The film also has an ideal setting for our stuck-up home time, as it immerses you lightly in the unique community of New Orleans. As someone who’s lived in the city for a handful of years, I’m probably 20 percent more likely to enjoy a movie that’s not just set there, but actually produced in the Crescent City. (This is how CSI: New Orleans stays in the air, right? Also #LoganIsUnderrated.) Well-traveled viewers will recognize notable spots in the Lower Ninth Ward or the most famous abandoned theme park in Hollywood among more local layouts like the street car, Blue Bikes or background views of the Superdome. Frank’s Steve Gleason sweater or Robin with Zion Williamson as her phone background simply represents the powdered sugar on top.

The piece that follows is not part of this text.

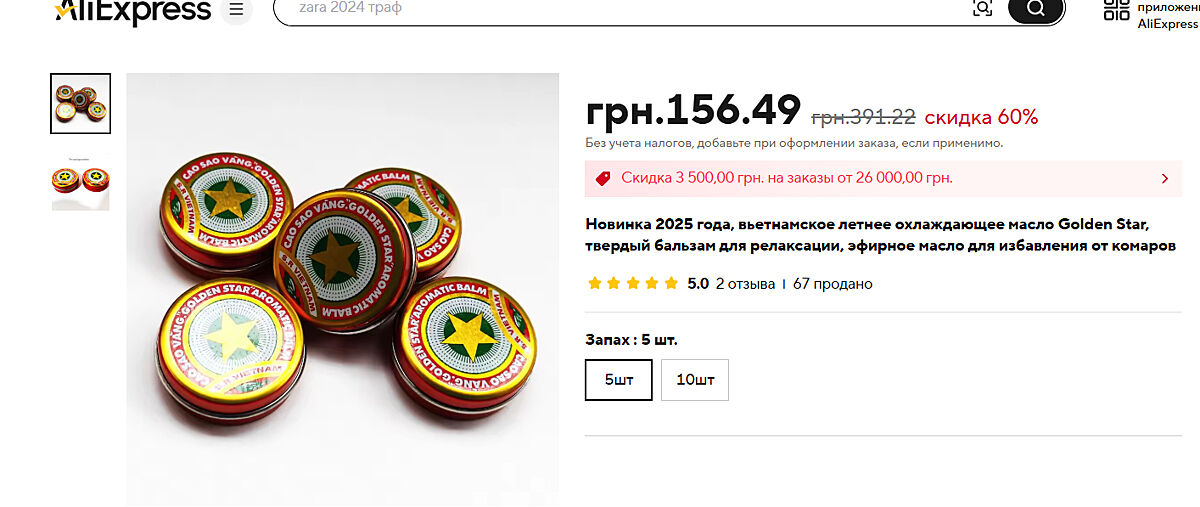Select first thumbnail with five balm tins
This screenshot has width=1200, height=507.
click(x=81, y=103)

The greatest driver of Project powerHowever, success happens off screen. For a budding feature film writer, Mattson Tomlin’s script is well paced, that is, this movie starts and stays alive. Maybe things like Robin’s rap scenes are redundant, but they are consistently welcomed and never stay welcome any longer. That’s indicative of Tomlin’s work in general – there just isn’t a ton of aimless landscape-munching stuff, long character monologues, or overwrought action sequences. Perhaps some viewers will be annoyed with some morals that feel like tacked on (Art keeps telling Robin to nurture her power to fight those in power; Frank has a lot of “this is my town” moments fighting various organizational corruptions) or with some important exposition moments, but the latter is perhaps intended to help people who view this as a more traditional Netflix movie, albeit half paying attention. You don’t have to squeeze too hard to see how Tomlin recently plunged into screenplay writing The batter.
Project power is ultimately the type of movie you used to be able to reliably find at the theater every summer: an action movie that flashes a bit of comedy, starring someone you want to spend nearly two hours with, and happening enough to keep the audience moving through may not be super complex plot. (I haven’t looked on my phone here at all, that says something about a Netflix movie in 2020.)
Even pre-COVID-19, which devastated the film industry, studios and theaters were less likely to make and distribute films like this. As production budgets grew and the need for a big box office hit grew, surefire ways to continue that intricate financial act became the norm: well-known franchises or IP, kids’ movies, vehicles designed specifically for an A-lister of the moment (that Foxx definitely qualified once, but not today – am I the only one whose family dragged them along to see sexy) Robin Hood during the holiday season of 2018?), or more Oscar-aspired author projects or filmmakers that excite the critical community. Other things struggled to get made and/or find their way to the theaters.
And so streaming has stepped up to fill the void, Netflix in particular is doing this in a big way. By The discovery, What happened to Monday? and Stupid until triple border, extraction, and the old guard, Netflix may have become the reliable spot for what used to be a summer staple at the cineplex.
Project power falls in this line. It won’t win an Oscar, capture the internet zeitgeist, and take the critical community by storm. Netflix didn’t even have Project power shown in the top of the page banner when I signed up to view it Friday morning. But these capable B-movies or popcorn movies can be fun if done right or even appropriately –Project power certainly qualify.